>>>>>

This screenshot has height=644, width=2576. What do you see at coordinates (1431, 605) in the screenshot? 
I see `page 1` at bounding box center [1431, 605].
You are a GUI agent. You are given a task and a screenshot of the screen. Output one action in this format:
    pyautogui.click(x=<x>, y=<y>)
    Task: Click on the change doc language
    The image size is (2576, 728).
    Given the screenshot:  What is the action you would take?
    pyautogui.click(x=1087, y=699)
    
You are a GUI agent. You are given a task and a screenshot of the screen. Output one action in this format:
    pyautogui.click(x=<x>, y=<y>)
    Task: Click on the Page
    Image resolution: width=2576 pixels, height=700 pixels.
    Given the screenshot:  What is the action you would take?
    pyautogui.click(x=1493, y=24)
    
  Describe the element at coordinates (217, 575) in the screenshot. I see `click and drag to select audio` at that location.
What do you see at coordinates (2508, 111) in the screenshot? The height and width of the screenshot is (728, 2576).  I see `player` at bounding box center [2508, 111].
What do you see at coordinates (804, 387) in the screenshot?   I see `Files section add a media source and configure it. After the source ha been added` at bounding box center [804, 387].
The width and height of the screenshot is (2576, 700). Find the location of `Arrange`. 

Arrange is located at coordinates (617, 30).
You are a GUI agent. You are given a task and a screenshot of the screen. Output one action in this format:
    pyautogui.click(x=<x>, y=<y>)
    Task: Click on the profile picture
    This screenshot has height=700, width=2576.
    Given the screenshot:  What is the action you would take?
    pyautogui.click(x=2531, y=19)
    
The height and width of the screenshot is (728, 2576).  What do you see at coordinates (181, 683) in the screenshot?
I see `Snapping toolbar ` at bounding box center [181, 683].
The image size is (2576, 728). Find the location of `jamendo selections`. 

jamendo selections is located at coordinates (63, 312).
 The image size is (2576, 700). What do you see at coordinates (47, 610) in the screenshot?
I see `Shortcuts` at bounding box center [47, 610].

<<<<<

## INSTRUCTION
Retype the data verbatim, from the line that contains "The image size is (2576, 728). Find" through the end of the data.

## REPLY TO THE EXERCISE
The image size is (2576, 728). Find the location of `jamendo selections`. 

jamendo selections is located at coordinates (63, 312).
 The image size is (2576, 700). What do you see at coordinates (47, 610) in the screenshot?
I see `Shortcuts` at bounding box center [47, 610].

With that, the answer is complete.